"You've got a friend in me": Co-Designing a Peer Social Robot for Young Newcomers' Language and Cultural Learning
This addresses the challenge of providing scalable, personalized learning support for young newcomers in community settings, though it is incremental as it builds on existing social robot and co-design approaches.
The paper tackled the problem of limited personalized support for young newcomer children in Canadian community literacy programs by co-designing Maple, a peer-like social robot that serves as a practice partner in tutor-mediated sessions, resulting in a prototype with story-based activities and multi-modal scaffolding to enhance language and cultural learning.

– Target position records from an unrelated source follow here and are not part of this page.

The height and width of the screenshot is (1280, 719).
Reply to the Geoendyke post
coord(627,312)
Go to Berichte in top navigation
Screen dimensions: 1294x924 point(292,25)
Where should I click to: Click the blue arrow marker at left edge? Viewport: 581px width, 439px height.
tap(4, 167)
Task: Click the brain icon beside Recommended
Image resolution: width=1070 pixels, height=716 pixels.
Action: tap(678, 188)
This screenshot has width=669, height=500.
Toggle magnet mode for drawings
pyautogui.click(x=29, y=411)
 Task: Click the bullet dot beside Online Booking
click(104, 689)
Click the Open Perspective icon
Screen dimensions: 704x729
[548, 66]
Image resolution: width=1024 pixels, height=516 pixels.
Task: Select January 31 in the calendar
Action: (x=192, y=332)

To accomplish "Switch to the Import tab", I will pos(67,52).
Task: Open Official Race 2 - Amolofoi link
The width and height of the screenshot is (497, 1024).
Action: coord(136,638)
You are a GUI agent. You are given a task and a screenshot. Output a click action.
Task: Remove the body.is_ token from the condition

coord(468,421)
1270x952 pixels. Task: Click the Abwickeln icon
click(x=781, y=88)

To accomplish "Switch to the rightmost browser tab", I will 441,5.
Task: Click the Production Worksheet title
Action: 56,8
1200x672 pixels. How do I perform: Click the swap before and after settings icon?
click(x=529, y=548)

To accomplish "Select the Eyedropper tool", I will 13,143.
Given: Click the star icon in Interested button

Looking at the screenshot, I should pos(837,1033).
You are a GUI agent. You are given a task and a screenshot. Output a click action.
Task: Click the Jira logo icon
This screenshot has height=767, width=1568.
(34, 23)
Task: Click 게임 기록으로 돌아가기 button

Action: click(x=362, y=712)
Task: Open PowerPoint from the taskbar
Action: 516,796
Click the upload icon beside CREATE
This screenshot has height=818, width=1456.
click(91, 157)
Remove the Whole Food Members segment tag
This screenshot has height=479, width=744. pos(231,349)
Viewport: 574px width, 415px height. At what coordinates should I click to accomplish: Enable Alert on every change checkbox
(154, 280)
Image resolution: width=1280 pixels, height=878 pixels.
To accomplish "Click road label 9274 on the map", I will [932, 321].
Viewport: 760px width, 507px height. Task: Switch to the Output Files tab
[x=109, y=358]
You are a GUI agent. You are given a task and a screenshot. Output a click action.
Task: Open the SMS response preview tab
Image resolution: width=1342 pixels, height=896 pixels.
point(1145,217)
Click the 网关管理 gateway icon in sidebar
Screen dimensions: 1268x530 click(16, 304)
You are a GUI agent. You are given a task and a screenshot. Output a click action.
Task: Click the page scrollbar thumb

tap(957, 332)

Community literacy programs supporting young newcomer children in Canada face limited staffing and scarce one-to-one time, which constrains personalized English and cultural learning support. This paper reports on a co-design study with United for Literacy tutors that informed Maple, a table-top, peer-like Socially Assistive Robot (SAR) designed as a practice partner within tutor-mediated sessions. From shadowing and co-design interviews, we derived newcomer-specific requirements and added them in an integrated prototype that uses short story-based activities, multi-modal scaffolding (speech, facial feedback, gesture), and embedded quizzes that support attention while producing tutor-actionable formative signals. We contribute system design implications for tutor-in-the-loop SARs supporting language socialization in community settings and outline directions for child-centered evaluation in authentic programs.